--- START Recorded data ---

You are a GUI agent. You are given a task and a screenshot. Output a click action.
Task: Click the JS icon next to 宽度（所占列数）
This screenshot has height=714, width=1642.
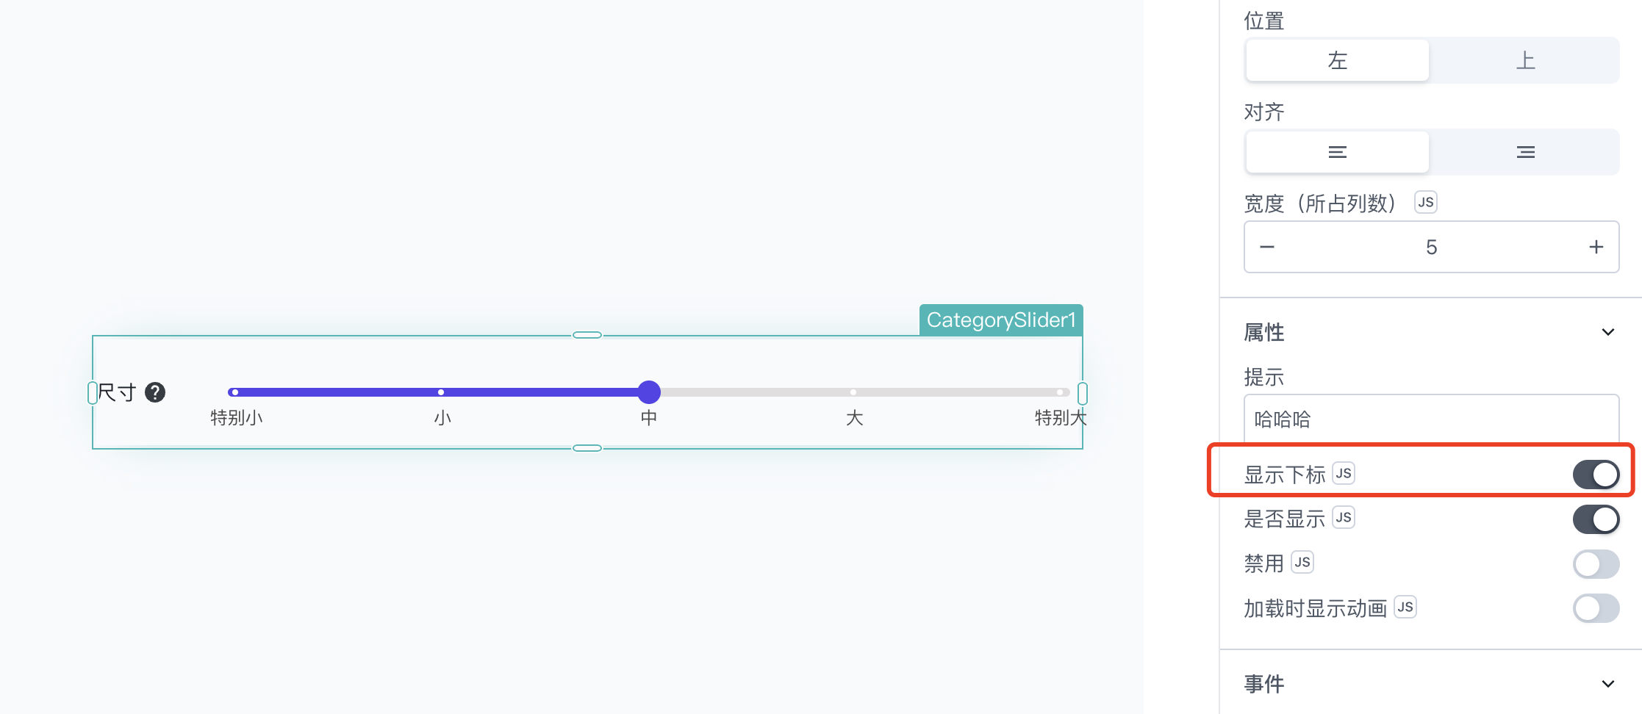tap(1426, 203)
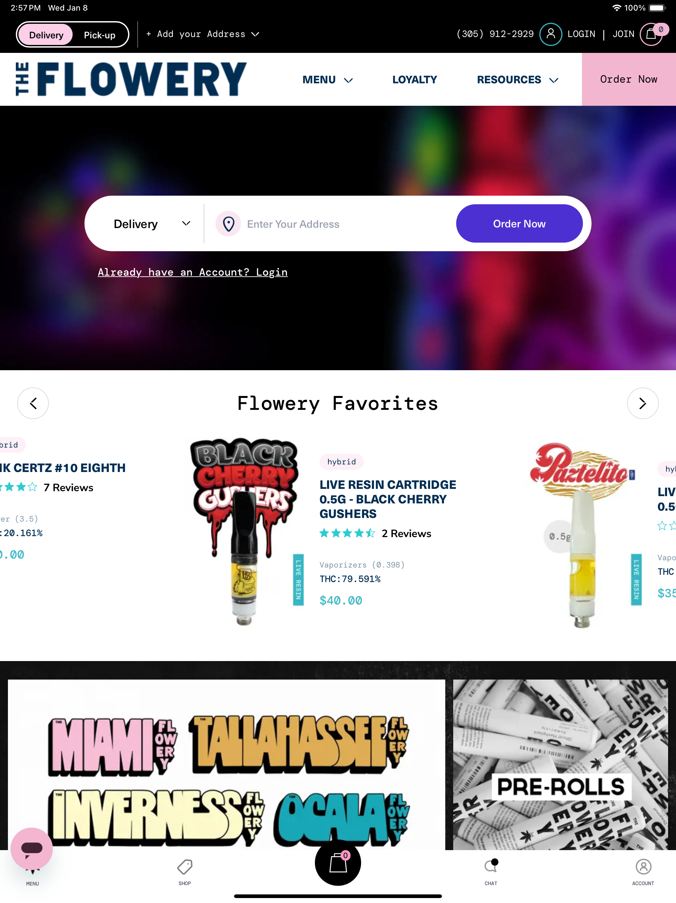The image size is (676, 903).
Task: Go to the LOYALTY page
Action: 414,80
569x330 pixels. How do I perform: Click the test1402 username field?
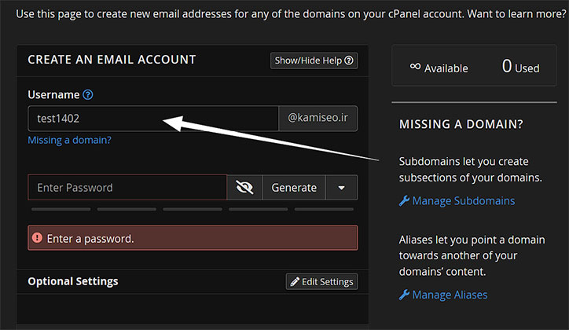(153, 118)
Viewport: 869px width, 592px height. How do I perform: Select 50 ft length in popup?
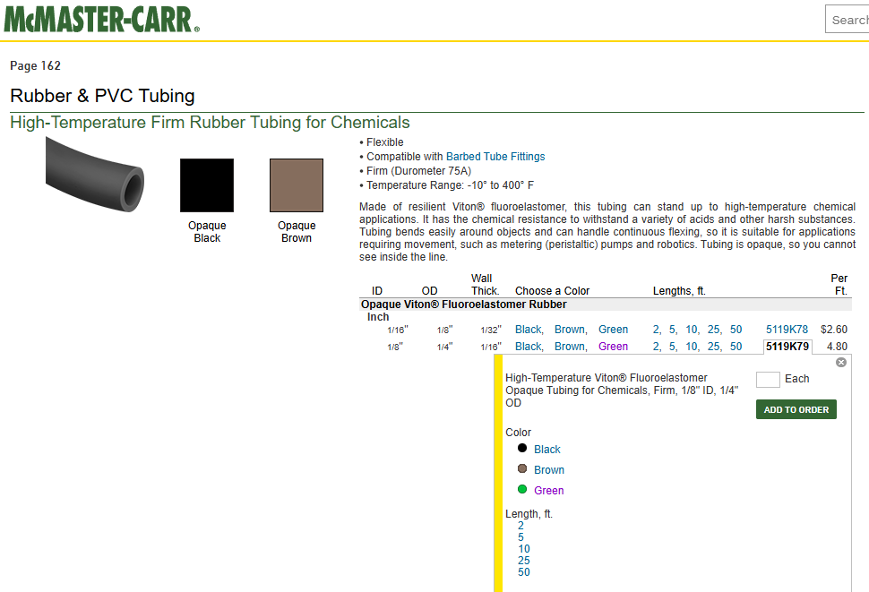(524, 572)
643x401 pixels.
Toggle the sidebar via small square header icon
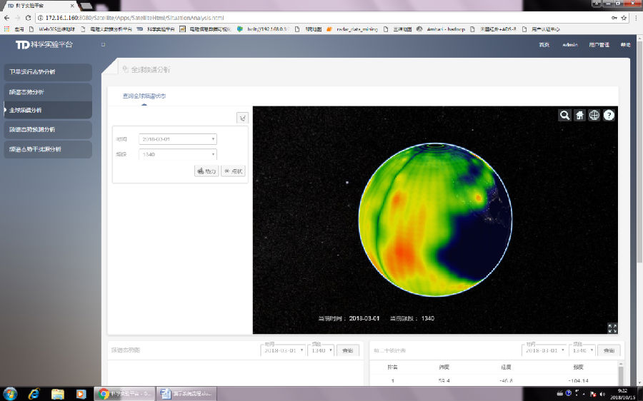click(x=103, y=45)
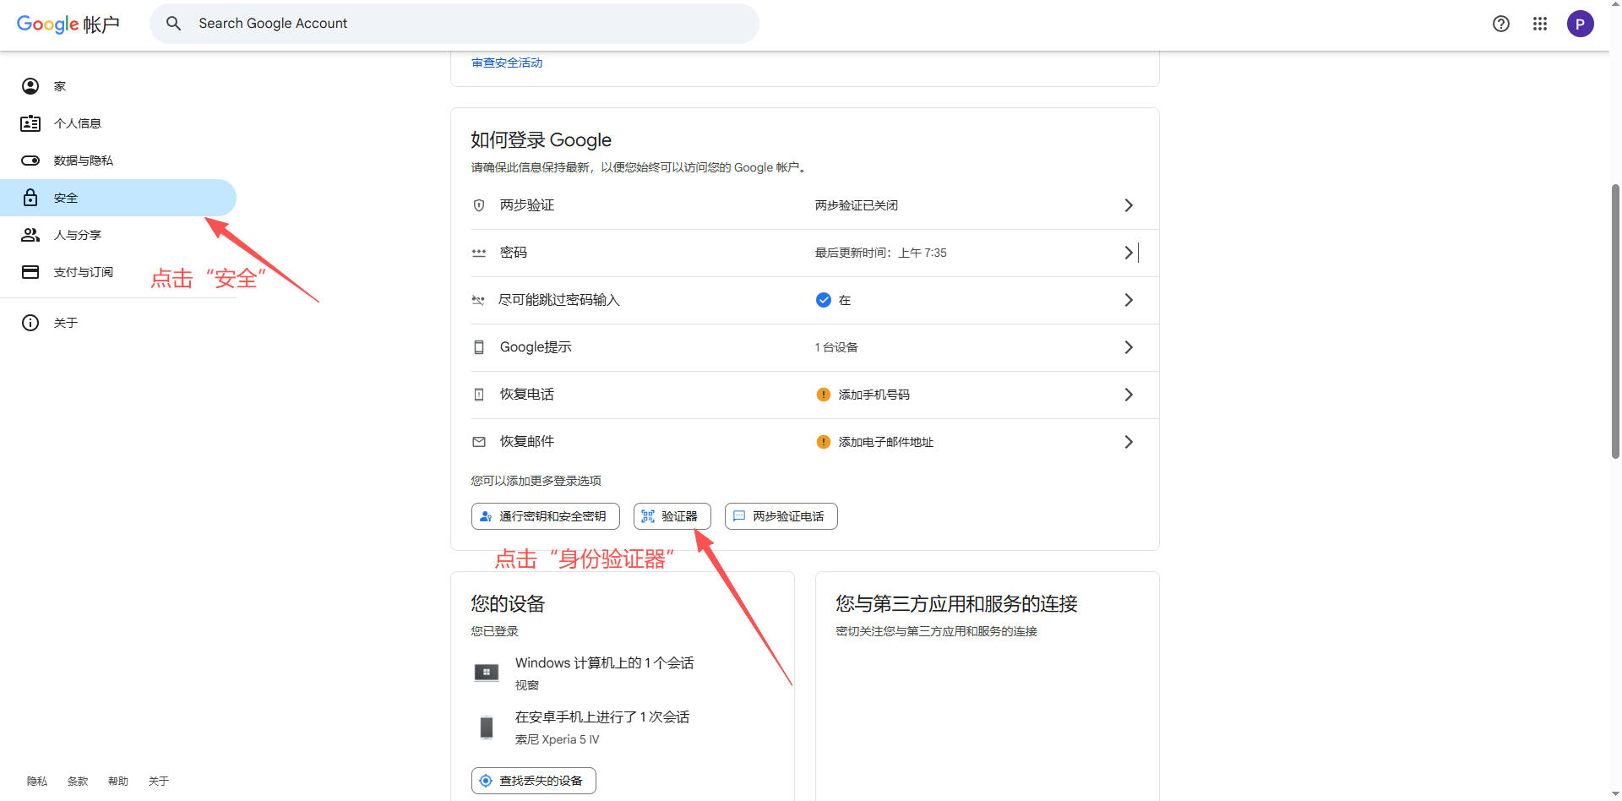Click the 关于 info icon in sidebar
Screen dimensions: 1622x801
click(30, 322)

--- END Recorded data ---

Repeat these lines word for word, leaving out the pictures.

Result of this exercise:
You are a GUI agent. You are given a task and a screenshot. Output a click action.
Task: Click the JS icon next to 宽度（所占列数）
This screenshot has height=714, width=1642.
tap(1426, 203)
The image size is (676, 903).
Task: Go to the LOYALTY page
Action: 414,80
569x330 pixels. How do I perform: Click the test1402 username field?
(153, 118)
Viewport: 869px width, 592px height. How do I perform: Select 50 ft length in popup?
(524, 572)
643x401 pixels.
Toggle the sidebar via small square header icon
click(x=103, y=45)
Click the 关于 info icon in sidebar
Screen dimensions: 1622x801
click(30, 322)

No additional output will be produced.